Q: Would you say that you have been an underachiever in your career? I’m asking that not only because you were selected No.4 in the NBA Draft, but also because Kobe Bryant, during your probably career-best game vs the Lakers and the 29 points you scored against them, said that if you were to play like that all the time, you would become an All-Star.
A: Circumstances are coming with a stigma. People get drafted high and then they expect you to do certain stuff, but circumstances happen like that. It depends on your role on the team. It doesn’t matter if you get drafted high or not. People expect you to have impact and be a high player, but it depends on the role.
Q: What’s the impact that you expect to have on Panathinaikos?
A: It’s mostly about winning. We’re here to have fun. There’s nothing weighing on my shoulders that I need to do. I just go out and play.
Q: Are you aware of the competition in the EuroLeague?
A: I’m not paying that much attention to it. I’m just worried about our team. I think that if we take care of ourselves, everybody else doesn’t matter. That’s how I feel.
Q: What do you expect, ahead of the new season?
A: I expect us to do big things. As far as achievements, I think sky is the limit for us. I’m expecting us to win. That’s our expectations as a team and as a club.
Q: What piece of advice did Rick Pitino give you before signing with Panathinaikos?
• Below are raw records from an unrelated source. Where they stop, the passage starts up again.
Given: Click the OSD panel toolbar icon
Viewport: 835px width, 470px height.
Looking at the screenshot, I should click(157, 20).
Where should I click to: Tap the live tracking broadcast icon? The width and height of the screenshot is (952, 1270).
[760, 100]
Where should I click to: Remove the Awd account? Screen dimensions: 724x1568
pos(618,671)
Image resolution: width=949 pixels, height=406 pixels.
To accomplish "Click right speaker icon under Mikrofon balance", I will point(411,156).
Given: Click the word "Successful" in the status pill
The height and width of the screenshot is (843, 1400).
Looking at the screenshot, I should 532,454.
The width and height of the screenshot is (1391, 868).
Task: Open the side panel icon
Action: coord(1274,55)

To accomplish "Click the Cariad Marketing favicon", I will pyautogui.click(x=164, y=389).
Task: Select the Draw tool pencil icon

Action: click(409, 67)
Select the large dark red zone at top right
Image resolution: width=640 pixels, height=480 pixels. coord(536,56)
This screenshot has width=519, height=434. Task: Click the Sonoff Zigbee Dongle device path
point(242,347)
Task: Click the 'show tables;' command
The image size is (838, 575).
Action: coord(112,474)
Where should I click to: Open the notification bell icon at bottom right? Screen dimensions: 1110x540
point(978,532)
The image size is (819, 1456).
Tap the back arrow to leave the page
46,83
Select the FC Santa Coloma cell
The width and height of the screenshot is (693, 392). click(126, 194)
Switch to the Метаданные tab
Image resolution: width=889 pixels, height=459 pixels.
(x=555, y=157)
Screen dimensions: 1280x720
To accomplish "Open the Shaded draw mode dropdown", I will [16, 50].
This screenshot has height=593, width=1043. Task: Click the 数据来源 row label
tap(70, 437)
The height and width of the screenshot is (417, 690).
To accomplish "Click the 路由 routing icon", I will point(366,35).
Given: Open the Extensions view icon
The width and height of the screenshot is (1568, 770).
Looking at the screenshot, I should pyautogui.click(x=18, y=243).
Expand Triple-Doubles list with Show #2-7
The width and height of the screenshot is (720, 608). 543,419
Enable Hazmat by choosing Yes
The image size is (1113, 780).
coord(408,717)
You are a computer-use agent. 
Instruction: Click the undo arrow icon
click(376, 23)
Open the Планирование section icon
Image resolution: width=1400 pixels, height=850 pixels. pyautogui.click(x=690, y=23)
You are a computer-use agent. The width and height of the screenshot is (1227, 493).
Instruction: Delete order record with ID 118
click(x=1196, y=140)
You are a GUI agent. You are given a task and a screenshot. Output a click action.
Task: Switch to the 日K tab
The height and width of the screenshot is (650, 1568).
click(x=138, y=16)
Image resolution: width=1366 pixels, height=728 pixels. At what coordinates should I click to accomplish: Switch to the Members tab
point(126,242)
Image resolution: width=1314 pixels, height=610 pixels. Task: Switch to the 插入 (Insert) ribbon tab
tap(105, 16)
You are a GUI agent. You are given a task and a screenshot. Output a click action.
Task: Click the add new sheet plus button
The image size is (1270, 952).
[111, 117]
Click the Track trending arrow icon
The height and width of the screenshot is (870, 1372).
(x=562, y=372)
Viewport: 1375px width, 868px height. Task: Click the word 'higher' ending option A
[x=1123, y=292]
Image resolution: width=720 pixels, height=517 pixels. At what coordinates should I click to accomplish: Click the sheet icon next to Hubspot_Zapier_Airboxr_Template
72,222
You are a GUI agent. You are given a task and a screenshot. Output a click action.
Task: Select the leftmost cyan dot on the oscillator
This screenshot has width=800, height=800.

A: He said: “Be yourself. You’ll fit right in and you’ll be fine. You’ve got all the tools and you’re a great player. Don’t you worry about anything”.
Q: Is it true that Scottie Pippen was your role model?
A: Yes, because he did everything on the court: defence, score, steals, rebounds. I definitely look up to him and also to Kobe because of his “killer instinct”. But Scottie was so versatile and capable of doing everything.